Oireachtas Joint and Select Committees
Tuesday, 21 March 2023
Joint Committee On Children, Equality, Disability, Integration And Youth
Youth Work and Integrated Care and Education: Discussion
Ms Susan Menton:
I want to talk about integration. Before I do so, I refer to the Youth Work Act. The latter covers people up to 25 years of age. We should be allowed to work on that. That has been in place since the early 1990s or whenever. Perhaps we should even go beyond 25. That case management should be allowed to happen without having to have loads of contact hours recorded for the UBU scheme and all the other complex funding.
Senator Ruane spoke about neurodiversity, neuro interventions and stuff like that for young people. St. Ultan's is an integrated project, and we do not say that lightly. We have different professionals working with young people. One of the things we do is to bring services into St. Ultan's. As we mentioned here a few times, young people right down to very young children are frightened of going into formal settings such as medical centres, etc. Their parents have their own life experiences and many of them are still young people themselves.
Youth work, community work and integrated services like St. Ultan's are trying to respond to generational disadvantage. That will not happen by boxing everything off into little boxes. It must be interdepartmental. The latter is extremely important for all of us in this room. We work in an integrated way on the ground but the Departments do not. A lot of negotiation needs to happen. We need to fit into one Department for this and another Department for that. It is really frustrating and time consuming for those of us who are trying to work on the ground.
Mr. Cummins mentioned case management. Ideally, that is what many of us need. We need family case managers who are able to manage entire families. None of the funding streams allows us to do that. From an integration point of view, as organisational services we have always done it really well on the ground and then Tusla or someone comes up with the idea of meitheal, which is absolutely brilliant, but sure we were doing it for years. I suppose it formalised the service and allowed us to do it in a more formalised way.
The earlier intervention with young people is obviously the best way to go. While we are doing it with young people, we need to be doing it with the parents and families as well. I am not sure how that can happen. There needs to be some sort of family case management system there. In our model, we can show that young people benefit more from having that earlier intervention. We work with the integrated youth services of Cherry Orchard and the equine centre family base is very involved. We do a huge amount of interagency work together. Different services have different expertise. We cannot do everything and so we need to rely on interagency work.
Cherry Orchard has been in the news a lot recently for all the wrong reasons. Considerable investment is needed. Interagency work is needed. Agencies and organisations on the ground need to be able to do multiple things and not just to be boxed off for youth work or whatever. We need to be able to do stuff across sectors in an integrated way. Families, parents and young people will gravitate towards certain services and it comes back to the relationships that they have with organisations. We bring to St. Ultan's services such as speech and language services and therapeutic services. Ideally CAMHS, GP services and all the other services that we need would be linked directly into the service.

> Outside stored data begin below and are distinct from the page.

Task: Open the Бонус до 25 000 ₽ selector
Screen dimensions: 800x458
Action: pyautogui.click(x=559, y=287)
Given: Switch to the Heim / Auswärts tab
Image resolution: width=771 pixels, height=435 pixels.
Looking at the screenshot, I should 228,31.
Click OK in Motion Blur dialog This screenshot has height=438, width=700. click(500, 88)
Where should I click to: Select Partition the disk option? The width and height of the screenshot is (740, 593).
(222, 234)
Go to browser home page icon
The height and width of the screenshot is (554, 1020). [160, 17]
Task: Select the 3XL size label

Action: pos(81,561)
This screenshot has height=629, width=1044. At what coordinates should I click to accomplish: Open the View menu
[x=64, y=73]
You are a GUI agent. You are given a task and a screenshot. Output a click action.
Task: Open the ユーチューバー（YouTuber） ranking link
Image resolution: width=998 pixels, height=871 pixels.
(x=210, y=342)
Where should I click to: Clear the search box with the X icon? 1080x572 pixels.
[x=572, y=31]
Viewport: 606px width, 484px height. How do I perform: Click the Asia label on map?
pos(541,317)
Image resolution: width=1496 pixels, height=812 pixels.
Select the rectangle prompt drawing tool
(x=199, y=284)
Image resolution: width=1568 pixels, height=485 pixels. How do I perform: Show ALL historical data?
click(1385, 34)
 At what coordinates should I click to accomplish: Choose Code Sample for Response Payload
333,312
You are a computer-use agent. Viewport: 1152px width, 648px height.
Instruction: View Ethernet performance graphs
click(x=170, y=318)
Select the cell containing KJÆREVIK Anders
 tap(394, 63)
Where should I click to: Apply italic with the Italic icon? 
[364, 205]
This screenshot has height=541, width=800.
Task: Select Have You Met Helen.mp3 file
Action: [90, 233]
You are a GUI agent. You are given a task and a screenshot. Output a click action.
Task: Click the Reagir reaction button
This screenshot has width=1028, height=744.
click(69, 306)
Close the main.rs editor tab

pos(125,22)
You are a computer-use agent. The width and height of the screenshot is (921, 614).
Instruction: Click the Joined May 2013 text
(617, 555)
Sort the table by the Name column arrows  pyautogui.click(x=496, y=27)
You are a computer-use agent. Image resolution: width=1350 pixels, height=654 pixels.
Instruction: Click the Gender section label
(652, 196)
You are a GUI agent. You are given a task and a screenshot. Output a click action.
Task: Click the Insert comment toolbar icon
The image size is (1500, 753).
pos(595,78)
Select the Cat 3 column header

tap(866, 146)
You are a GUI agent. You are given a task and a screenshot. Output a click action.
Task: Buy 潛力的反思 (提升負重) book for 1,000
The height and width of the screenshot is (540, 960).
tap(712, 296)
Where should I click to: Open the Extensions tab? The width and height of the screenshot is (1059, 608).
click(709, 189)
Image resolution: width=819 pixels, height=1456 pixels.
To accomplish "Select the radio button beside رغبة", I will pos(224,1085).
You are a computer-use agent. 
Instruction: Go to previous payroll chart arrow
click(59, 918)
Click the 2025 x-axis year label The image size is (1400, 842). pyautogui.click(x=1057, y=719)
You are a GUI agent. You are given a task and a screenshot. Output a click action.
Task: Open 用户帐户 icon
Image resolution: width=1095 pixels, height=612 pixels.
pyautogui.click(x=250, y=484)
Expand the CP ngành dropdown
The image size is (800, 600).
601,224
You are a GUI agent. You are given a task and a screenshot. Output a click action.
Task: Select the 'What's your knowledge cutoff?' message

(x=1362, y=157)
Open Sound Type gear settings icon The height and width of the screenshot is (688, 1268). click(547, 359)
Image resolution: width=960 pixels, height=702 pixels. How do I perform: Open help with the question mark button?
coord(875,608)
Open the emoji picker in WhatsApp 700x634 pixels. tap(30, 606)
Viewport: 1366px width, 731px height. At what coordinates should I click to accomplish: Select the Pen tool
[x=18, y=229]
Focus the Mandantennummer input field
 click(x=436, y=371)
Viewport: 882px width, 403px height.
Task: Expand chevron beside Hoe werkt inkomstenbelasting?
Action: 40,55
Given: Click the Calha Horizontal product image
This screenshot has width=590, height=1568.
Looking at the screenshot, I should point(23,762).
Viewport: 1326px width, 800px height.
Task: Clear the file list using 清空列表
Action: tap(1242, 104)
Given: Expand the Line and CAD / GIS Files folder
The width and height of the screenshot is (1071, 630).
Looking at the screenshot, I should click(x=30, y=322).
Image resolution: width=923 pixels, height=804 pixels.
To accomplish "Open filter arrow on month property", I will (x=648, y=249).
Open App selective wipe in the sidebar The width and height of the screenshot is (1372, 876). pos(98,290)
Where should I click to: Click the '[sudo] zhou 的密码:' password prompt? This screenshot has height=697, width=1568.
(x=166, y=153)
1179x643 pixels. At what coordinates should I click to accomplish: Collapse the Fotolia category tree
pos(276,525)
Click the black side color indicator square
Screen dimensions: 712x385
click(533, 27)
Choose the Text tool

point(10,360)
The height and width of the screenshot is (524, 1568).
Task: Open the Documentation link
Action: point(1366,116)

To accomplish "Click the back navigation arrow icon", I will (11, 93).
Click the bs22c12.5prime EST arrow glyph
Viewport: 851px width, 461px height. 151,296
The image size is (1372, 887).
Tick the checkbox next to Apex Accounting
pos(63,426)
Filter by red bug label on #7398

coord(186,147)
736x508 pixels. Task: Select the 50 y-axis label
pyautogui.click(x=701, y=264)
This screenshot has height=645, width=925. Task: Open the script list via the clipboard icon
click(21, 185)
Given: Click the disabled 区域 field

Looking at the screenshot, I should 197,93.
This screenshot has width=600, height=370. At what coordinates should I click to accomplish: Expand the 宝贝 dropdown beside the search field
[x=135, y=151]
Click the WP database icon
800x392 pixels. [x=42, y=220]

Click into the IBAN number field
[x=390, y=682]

Earlier intervention is crucial for anything to work for us. If there was one thing this committee could do it would be to ensure proper funding for case management. Ms Kearney and I were talking earlier and we were saying that we know what we are doing but just need the funding. We do not need to be boxed. We do not need the outcome of a policy to be prescribed. We just need to be given the money and let us do the job that we know we can do really well. We are all qualified and trained. Many of us have gone back to Maynooth, Dundalk and other colleges to train. Just let us do it.